On ressort de la séance complètement épuisé. Le film de Léa Fehner donne le tournis. Elle nous parle de son vécu, de sa propre expérience au sein d'une troupe de théâtre itinérant, où ses parents et elle ont pu côtoyer des personnalités bigger than life.
Comme dit dans le synopsis, son long-métrage tire son nom de l'impressionnante capacité qu'ont ces comédiens à dévorer la vie, autant que leur entourage. Ce sont des monstres, des ogres, des personnages qui ne font jamais les choses à moitié, toujours dans la représentation, l'exagération et la démesure. Des êtres complexes bourrés de certitudes autant que de doutes, égoïstes mais totalement généreux, des gens assoiffés de liberté mais qui se sont créés leur propre prison. En dirigeant sa propre famille à l'écran, ainsi qu'une majorité d'artistes itinérants, Léa Fehner ajoute une touche de vérité. Un côté documentaire dans lequel il est quasi impossible de séparer le vécu de l'imaginé et l'improvisation du respect du texte à la virgule. Comme si le tout était pris sur le vif. Un réalisme que l'on doit aux nombreux plans séquences, qui, à l'instar de Birdman, sont ultra efficaces pour illustrer la folie et l'énergie de cette troupe de comédiens. D'une manière générale, la réalisatrice parvient parfaitement à capturer ces petites tranches de vie quotidienne en immergeant complètement ses spectateurs.

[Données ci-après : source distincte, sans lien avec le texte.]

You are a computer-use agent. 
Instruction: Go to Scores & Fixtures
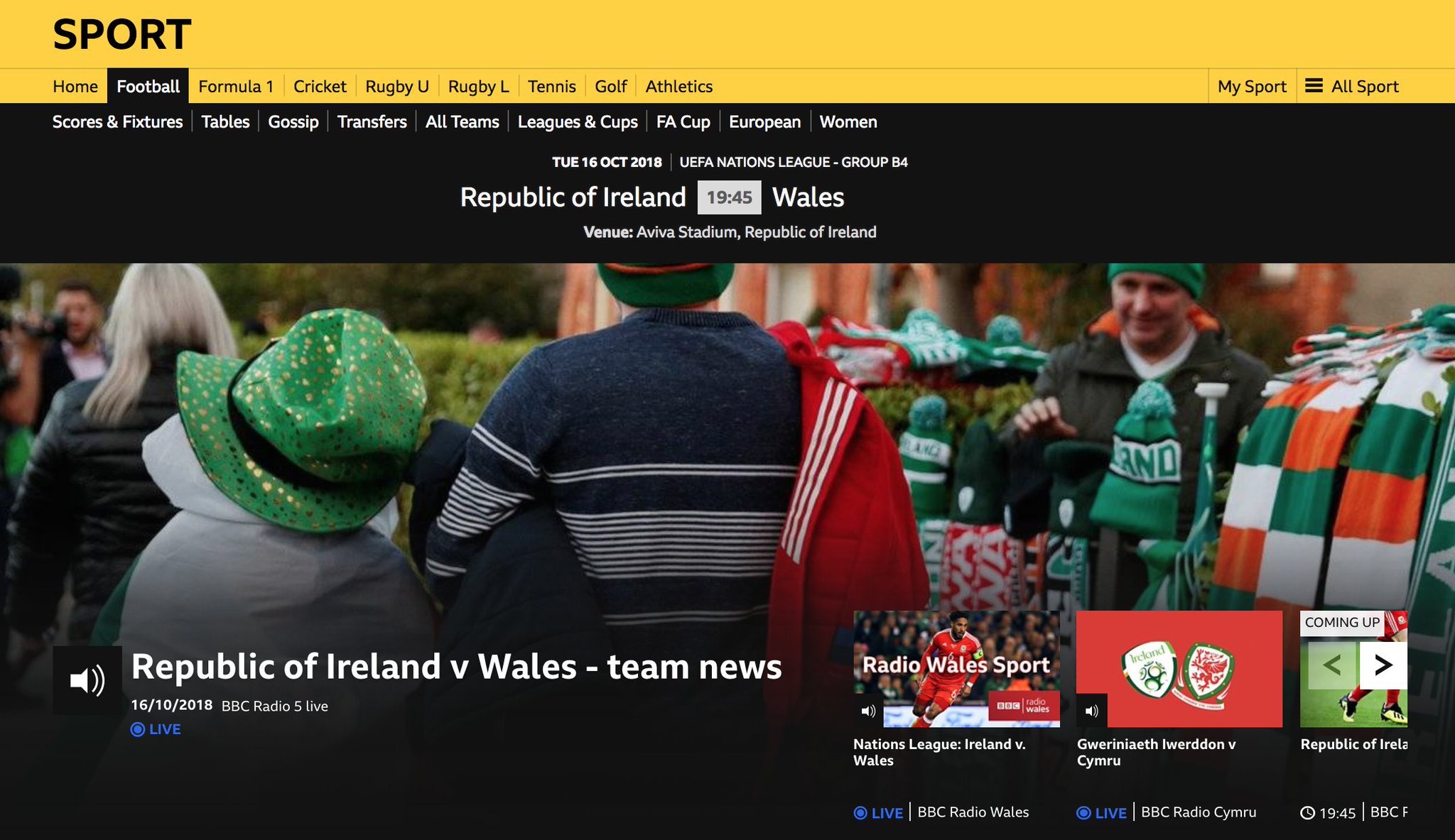117,122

Le film est très long, mais sa durée nous semble indispensable pour comprendre où Léa Fehner veut en venir. Elle nous fait détester ses personnages, nous oblige à rester au plus près de leur intimité, nous dévoile leurs travers, leurs petites bassesses, puis, sans trop forcer le trait, elle " casse " leur image, nous apprend à dépasser nos préjugés et nous met littéralement à la place d'un membre de cette joyeuse troupe. Ainsi, alors que l'on se demandait sans arrêt pourquoi tous ces gens continuaient de vivre ensemble puisqu'ils semblaient tous se mépriser autant, l'on finit par comprendre le lien qui les unit. Et lorsque la chanson finale démarre, tandis que chacun se retrouve et s'entre-aide, l'on prend conscience que l'on s'est attaché à eux. Et que ce que l'on pensait être une histoire somme toute pleine de rebondissements, de crises, de rires, un peu unique, n'est en fait qu'un récit parmi tant d'autres. Des marginaux, vivant de leur passion, énervants et désinhibés, au talent incontestable et se soutenant dans l'adversité. Ils ne peuvent pas vivre en solitaire mais ils ne peuvent pas vivre en société, ils cherchent l'indépendance mais ils font tout ensemble.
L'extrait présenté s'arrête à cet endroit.